**PROMPT**
Could you filter the records below and return each line that holds "Toggle"?

Collected data entries:
::::::::

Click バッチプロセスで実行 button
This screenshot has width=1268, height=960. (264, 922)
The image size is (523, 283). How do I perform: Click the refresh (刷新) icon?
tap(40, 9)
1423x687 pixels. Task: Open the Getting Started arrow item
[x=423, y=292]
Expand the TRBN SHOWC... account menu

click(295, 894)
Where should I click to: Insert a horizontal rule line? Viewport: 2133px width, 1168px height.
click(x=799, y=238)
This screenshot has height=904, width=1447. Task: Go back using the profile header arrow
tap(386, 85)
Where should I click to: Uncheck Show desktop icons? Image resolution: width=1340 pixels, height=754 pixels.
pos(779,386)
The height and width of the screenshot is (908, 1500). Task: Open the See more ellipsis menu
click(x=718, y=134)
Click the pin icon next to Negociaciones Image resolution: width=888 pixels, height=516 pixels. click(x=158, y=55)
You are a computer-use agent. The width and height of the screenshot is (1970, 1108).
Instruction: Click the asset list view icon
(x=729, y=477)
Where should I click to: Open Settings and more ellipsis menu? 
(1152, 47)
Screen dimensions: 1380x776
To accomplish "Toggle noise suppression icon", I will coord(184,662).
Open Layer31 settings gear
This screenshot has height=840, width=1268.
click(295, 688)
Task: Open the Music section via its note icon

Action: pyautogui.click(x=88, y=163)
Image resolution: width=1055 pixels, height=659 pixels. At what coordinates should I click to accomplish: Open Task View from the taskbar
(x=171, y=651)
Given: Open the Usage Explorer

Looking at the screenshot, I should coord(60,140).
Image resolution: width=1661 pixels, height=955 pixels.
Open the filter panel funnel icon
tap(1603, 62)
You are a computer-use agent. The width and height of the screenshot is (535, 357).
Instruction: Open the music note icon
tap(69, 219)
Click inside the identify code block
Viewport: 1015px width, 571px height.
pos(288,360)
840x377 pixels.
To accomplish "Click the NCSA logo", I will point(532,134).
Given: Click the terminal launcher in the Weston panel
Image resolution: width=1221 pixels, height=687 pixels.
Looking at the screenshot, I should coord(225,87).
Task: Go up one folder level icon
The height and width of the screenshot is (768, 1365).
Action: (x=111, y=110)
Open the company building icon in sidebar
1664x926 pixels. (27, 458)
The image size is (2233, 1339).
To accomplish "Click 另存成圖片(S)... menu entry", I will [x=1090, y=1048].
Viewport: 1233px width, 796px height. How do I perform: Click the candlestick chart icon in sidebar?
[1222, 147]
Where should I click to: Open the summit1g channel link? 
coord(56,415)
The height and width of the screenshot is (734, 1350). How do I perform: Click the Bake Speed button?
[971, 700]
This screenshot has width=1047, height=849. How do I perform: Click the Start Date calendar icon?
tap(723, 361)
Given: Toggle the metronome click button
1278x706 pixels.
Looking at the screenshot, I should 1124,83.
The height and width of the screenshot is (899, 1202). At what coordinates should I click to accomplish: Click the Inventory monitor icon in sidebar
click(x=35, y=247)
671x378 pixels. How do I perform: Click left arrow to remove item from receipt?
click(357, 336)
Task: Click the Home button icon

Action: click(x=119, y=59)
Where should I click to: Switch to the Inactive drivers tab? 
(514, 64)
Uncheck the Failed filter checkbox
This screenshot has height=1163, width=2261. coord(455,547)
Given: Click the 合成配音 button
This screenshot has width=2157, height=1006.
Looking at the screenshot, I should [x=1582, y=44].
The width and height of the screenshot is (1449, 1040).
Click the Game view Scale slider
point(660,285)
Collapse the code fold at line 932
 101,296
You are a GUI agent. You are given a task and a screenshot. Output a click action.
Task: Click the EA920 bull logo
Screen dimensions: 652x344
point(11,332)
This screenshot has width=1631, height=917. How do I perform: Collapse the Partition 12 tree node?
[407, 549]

::::::::

**SOLUTION BELOW**
To accomplish "Toggle noise suppression icon", I will coord(184,662).
Given: Toggle the metronome click button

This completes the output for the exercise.